My daughter is only 10 but she is already developing breasts. She is very embarrassed and certainly doesn't want to discuss it with me. How is the best way to handle a conversation with her pertaining to this sensitive topic, as I'm sure she will also start her period soon as well?


My daughter also developed early at nine years old. Although it was a couple of years later when she started her period, we asked her pediatrician what to do, especially since she had a great relationship with her. We were happy that her doctor was female and could relate well with her. She also made suggestions to us that were doable. We definitely experienced some challenges, since she didn't want to talk to us about the change. She was an only child but she did have a cousin who had also developed early and was three years older. We asked her if she was comfortable in sharing some of her experiences with our daughter and she agreed.
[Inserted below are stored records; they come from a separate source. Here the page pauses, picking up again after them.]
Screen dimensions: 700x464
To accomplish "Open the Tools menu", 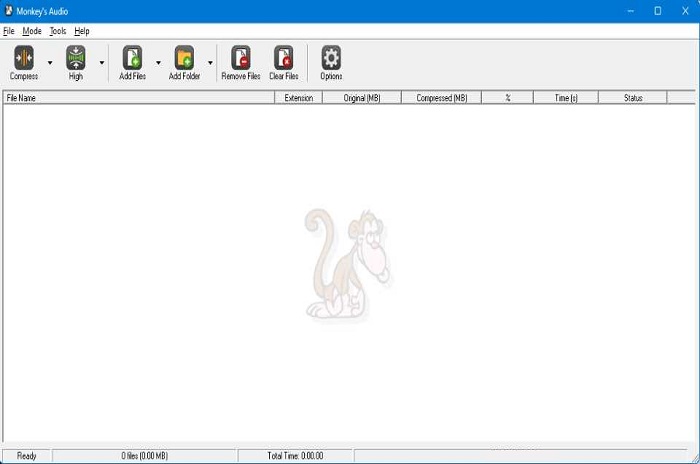I will click(x=58, y=31).
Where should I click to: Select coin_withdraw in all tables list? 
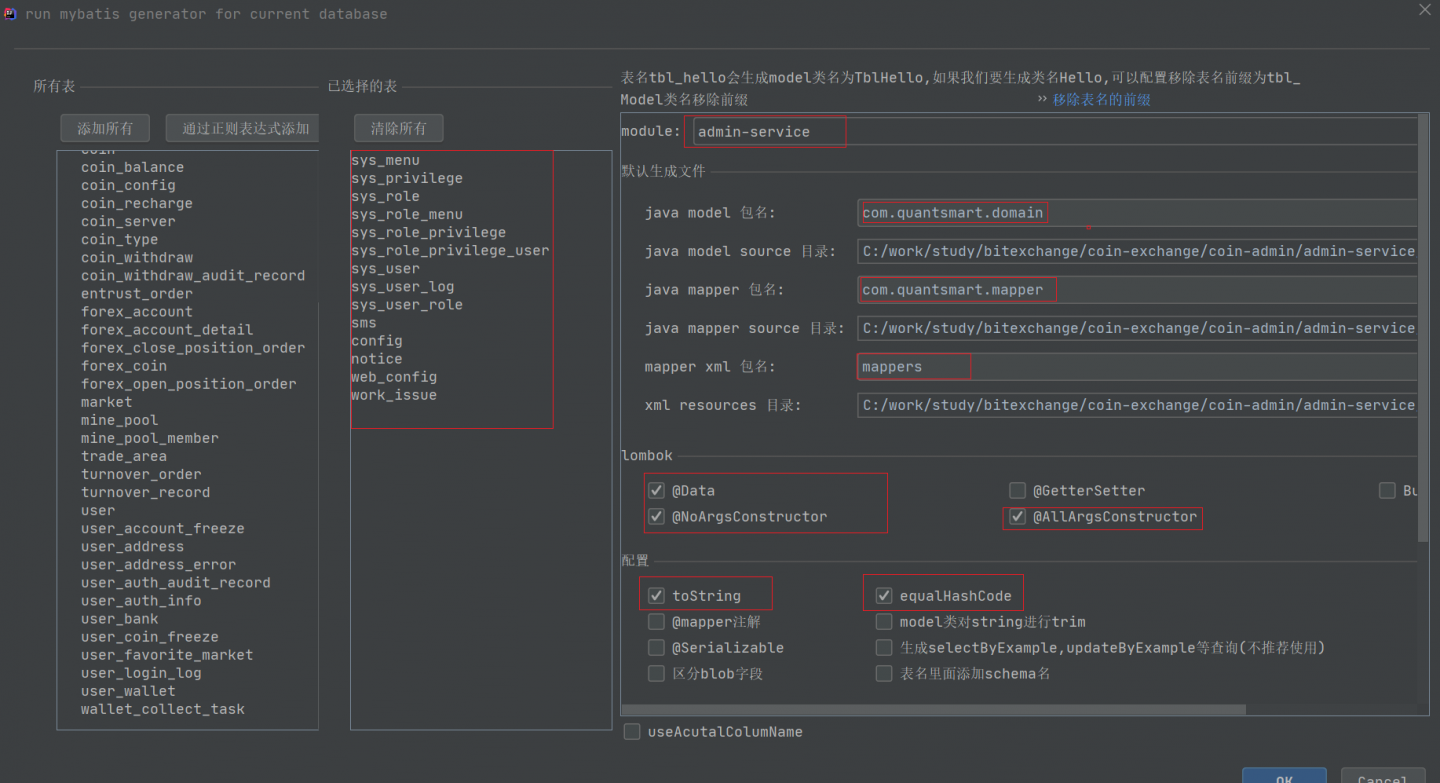pos(137,258)
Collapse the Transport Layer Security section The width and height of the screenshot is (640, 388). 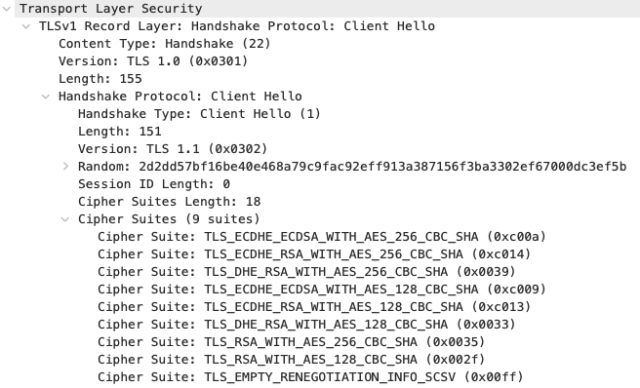7,9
This helped immensely. In fact, between the pediatrician and her cousin, she did become more comfortable with the situation without too much embarrassment. If your daughter has someone she can talk with that she trusts and respects, even if it's a friend or relative that has gone through this, maybe try that first. - J. K. in Chicago, IL


The early physical development of young girls is more commonplace than many parents realize. In our everyday, harried world, we just don't anticipate our kids physically developing quite this early and apparently, neither do they. It's usually embarrassing to most girls this age, but can sometimes also be a tad upsetting to the parents. They can certainly sense our uneasiness, which makes them feel that much more awkward. Most elementary schools will show students in the fifth and sixth grades educational videos on the developing bodies of both male and female, including the reproductive system. Some have even started as early as fourth grade. Parents receive a permission form from the school which parents have to sign in order for the student to view it. Check with your daughter's school and ask if this is an upcoming event. If so, maybe prepare her for it and talk to her about what she is going to see. This way, you can use the topic as a tool to talk with her about her own development. Try to prepare yourself first, before you go in for the information session. You want her to understand that this is just part of life and is definitely nothing to be ashamed of. If you discuss things in small doses with a little time in between, it'll give her the opportunity to digest what has already been said. If she refuses to participate too much in the conversation, take this as a sign of a stopping point. When she is ready, she will come to you.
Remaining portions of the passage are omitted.